I pondered on this question for quite a while, but the answer is that the PID control loop doesn't know or care what units you're working in, so long as the set point (pilot input) and measured input (gyroscope) are comparable. As the output is scaled by your control loop gain, it can be in whatever units you want it to be, so long as the output is within the expected range of whatever you're trying to control.

For example your outer loops take the desired input roll and pitch angle from the pilot, (where you want to be) and compares to your measured input from you angle estimation, (where you are now). If we only consider the proportional gain, in other words the P bit of the control loop then we simply subtract the gyroscope from the pilot input and multiply by the P gain. The outer control loop doesn't know what units the output is in, you're simply scaling the gain until the output meets the expected range of whatever you're controlling, in our case the set point of an inner PID loop. The inner control loop compares this value with the measure rate from the gyroscope. Likewise the units output from the inner control loops happen to be values in microseconds (µs) that are added or subtracted during motor mixing.

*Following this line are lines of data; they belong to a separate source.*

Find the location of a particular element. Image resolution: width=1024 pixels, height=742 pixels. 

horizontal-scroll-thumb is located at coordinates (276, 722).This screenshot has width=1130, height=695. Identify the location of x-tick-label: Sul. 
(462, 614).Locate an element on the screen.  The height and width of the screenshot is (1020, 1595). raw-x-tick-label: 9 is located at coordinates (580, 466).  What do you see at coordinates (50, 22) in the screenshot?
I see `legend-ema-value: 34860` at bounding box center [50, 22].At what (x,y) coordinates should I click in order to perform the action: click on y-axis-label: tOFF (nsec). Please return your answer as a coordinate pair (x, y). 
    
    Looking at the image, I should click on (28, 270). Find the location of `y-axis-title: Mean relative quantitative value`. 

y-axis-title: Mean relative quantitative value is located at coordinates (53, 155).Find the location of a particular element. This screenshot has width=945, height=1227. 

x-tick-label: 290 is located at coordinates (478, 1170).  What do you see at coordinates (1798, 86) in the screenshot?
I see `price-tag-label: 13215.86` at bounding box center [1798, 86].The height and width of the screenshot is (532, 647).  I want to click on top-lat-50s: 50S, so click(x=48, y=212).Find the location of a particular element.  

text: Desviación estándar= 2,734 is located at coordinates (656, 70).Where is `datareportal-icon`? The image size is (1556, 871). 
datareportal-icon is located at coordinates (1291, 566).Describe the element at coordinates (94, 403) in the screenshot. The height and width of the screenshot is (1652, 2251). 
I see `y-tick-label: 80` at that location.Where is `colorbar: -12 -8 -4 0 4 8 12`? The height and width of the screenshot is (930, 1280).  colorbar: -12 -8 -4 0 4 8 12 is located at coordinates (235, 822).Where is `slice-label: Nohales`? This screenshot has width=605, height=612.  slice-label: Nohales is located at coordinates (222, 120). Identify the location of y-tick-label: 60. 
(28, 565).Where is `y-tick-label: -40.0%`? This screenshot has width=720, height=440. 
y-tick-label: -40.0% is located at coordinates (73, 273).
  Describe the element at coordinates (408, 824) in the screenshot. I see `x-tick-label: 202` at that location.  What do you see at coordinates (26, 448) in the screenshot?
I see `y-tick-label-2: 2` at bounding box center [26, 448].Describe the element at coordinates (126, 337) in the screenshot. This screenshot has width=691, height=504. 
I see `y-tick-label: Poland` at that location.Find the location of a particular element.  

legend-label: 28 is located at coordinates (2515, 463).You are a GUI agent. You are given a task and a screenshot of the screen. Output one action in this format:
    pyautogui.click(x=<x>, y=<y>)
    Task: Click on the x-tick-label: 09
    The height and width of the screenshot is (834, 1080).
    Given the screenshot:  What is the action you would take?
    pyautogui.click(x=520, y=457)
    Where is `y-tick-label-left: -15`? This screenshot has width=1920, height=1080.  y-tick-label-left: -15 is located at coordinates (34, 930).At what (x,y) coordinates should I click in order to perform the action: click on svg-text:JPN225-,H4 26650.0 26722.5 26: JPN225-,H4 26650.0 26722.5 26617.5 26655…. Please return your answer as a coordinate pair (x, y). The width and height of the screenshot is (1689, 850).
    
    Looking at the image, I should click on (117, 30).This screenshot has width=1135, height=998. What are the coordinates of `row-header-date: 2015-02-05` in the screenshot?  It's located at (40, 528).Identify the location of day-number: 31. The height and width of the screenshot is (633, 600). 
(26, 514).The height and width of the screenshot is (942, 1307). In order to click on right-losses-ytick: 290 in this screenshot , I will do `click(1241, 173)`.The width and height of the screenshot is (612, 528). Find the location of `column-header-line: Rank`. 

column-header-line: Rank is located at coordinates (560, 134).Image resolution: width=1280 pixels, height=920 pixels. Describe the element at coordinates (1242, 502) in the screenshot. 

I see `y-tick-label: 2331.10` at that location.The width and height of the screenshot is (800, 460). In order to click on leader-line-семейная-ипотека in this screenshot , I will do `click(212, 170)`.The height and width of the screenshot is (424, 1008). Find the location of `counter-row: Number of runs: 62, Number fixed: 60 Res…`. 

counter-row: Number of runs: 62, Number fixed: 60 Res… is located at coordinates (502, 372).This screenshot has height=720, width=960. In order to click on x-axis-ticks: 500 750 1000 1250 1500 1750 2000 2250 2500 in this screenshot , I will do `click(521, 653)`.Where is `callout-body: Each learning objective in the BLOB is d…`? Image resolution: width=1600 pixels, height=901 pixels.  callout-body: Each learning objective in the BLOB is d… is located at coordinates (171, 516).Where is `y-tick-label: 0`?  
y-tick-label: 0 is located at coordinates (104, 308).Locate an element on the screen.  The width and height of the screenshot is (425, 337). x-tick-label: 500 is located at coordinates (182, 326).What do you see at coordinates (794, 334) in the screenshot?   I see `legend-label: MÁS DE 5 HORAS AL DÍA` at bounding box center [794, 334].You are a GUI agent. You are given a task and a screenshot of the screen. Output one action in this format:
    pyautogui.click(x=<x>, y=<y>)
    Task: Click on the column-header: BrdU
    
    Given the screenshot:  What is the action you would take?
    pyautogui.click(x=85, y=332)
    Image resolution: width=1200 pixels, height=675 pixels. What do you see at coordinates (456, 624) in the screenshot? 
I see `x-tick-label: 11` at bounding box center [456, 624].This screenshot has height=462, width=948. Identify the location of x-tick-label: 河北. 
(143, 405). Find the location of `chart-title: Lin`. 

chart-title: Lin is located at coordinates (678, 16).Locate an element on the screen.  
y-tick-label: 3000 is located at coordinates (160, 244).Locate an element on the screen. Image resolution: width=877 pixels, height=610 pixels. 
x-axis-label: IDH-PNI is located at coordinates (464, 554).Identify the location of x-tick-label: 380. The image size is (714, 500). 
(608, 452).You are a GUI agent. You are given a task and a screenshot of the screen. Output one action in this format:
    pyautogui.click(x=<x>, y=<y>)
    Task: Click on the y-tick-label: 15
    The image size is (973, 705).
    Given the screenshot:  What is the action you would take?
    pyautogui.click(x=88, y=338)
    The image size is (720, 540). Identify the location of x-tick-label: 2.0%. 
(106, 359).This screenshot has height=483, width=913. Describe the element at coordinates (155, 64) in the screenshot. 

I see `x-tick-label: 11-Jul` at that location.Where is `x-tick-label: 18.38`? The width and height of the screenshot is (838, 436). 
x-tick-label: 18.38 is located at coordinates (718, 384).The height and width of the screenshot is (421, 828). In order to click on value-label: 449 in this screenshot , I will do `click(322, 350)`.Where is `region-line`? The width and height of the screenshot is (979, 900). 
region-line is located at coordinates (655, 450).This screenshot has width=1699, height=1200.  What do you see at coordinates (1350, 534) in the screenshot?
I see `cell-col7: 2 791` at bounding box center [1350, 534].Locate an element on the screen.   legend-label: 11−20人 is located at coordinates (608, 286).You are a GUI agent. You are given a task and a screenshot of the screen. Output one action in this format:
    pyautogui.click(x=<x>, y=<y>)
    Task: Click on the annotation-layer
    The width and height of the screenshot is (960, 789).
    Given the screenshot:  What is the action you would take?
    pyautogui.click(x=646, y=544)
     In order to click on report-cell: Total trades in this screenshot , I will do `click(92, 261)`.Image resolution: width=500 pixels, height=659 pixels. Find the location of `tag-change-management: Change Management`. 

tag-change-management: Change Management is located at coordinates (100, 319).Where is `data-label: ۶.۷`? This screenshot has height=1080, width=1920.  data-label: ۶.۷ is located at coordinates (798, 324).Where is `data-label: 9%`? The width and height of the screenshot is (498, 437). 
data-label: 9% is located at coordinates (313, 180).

Personally, I'd start off by implementing rate mode. Converting the pilot input to degrees per second, or whatever units you prefer, using only the gyroscope as the measured input and implement the inner control PID loops. The tricky bit is finding the correct gain values for your PIDs, although initially you should be able to get the quad airborne using only the P gain, then add I (Integral) gain afterwards.